Here’s how to think about hiring future-proof marketers at every level in this chaotic, high-velocity AI moment.
What Are You Even Hiring For Anymore?
Most job descriptions are outdated. They’re built for a world where marketers “own” copy, campaigns, and content.
In the past, marketing teams valued deep specialization—experts in SEO, copywriting, or paid media who thrived in clearly defined roles. But with AI automating many of those narrow tasks, the most valuable marketers today are those with range: people who can think across systems, orchestrate tools, and apply judgment.
But with AI doing much of the heavy lifting, what you really need now is someone who can:
- Think in systems, not silos – AI doesn’t stay in its lane. Neither should your marketers.

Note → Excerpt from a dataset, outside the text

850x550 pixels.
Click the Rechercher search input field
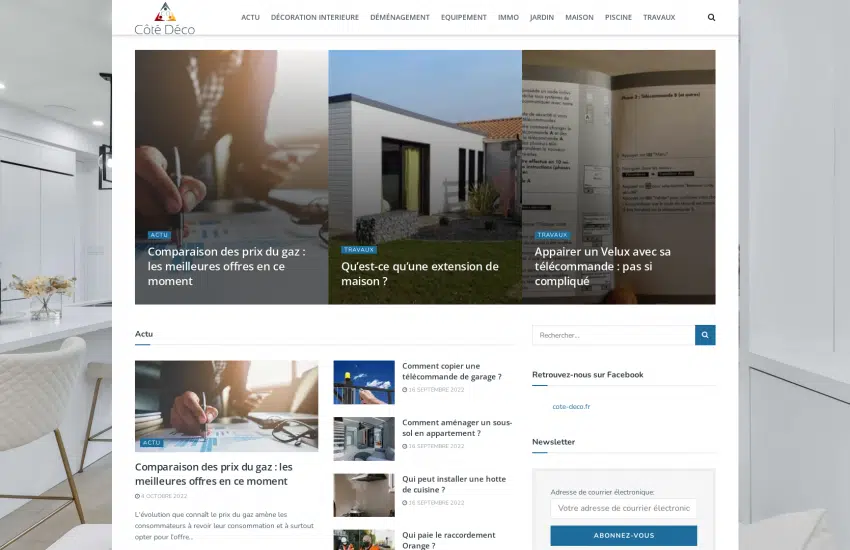click(x=614, y=335)
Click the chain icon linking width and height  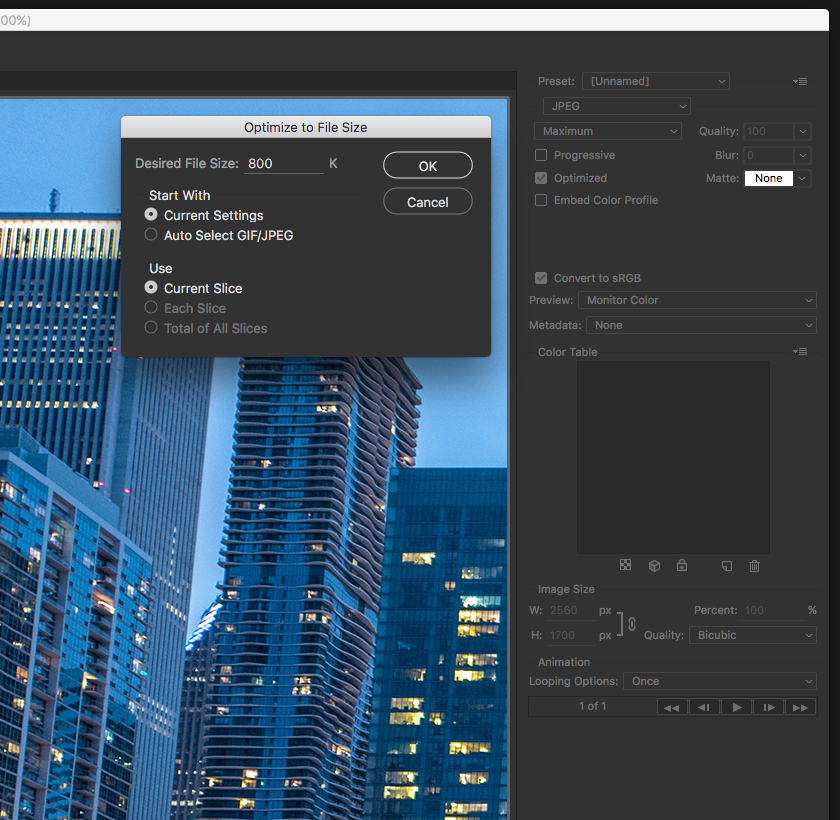pyautogui.click(x=630, y=623)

- Design smart prompts and workflows – You don’t need writers. You need orchestrators.
- Ask better questions than the AI can answer – Strategic thinking is the new premium skill.
- Interpret outputs, not just generate them – AI will draft it. You need someone who knows if it works.
Echoing Miller’s first theme, it’s no longer enough to ask whether someone can “use AI”—you need to understand how they’re embedding it into their systems and tech stack. Are they building new workflows, accelerating experimentation, and shifting how work gets done? Those are the real signals of AI fluency.
So what are you really hiring for? Not just execution. Not even creativity alone. You’re hiring for judgment, adaptability, and fluency with AI as a creative partner.
What to Ask in Interviews
Your traditional interview questions and still useful, but you’ll need to add a new layer - your AI Adaptability Filter. Here are some essential questions taken from John Miller's post and my personal perspectives:
- What AI tools have you tried recently, and how did you use them? Look for specific, practical examples—not vague references.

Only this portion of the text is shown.